(Stored data)
▶

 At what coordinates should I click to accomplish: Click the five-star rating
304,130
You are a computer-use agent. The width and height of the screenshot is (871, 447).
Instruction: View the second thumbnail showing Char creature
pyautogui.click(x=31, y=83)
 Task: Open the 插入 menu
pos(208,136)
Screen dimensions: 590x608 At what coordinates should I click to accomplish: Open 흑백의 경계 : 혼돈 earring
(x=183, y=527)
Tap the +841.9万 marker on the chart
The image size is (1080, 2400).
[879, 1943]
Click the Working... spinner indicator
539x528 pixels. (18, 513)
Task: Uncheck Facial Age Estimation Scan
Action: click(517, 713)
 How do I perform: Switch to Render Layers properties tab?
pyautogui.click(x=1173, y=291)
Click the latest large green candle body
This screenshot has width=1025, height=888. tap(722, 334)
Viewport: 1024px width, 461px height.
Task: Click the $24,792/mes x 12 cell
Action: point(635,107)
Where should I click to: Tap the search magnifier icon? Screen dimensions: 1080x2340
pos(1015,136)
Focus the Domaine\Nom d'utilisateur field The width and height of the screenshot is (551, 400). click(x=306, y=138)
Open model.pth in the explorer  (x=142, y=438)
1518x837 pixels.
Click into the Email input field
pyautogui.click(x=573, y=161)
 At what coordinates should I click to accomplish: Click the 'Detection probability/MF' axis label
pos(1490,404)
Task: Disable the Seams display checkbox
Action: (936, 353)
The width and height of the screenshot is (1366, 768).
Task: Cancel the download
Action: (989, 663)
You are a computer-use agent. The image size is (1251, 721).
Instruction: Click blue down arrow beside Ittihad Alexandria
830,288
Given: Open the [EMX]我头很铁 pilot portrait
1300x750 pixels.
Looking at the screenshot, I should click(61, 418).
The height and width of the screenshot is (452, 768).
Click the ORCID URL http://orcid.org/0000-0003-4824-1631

◀

EXERCISE DIRECTIONS:
Take each line above that holds the string "computer" and copy it.

WRITTEN REPLY:
You are a computer-use agent. The width and height of the screenshot is (871, 447).
You are a computer-use agent. The image size is (1251, 721).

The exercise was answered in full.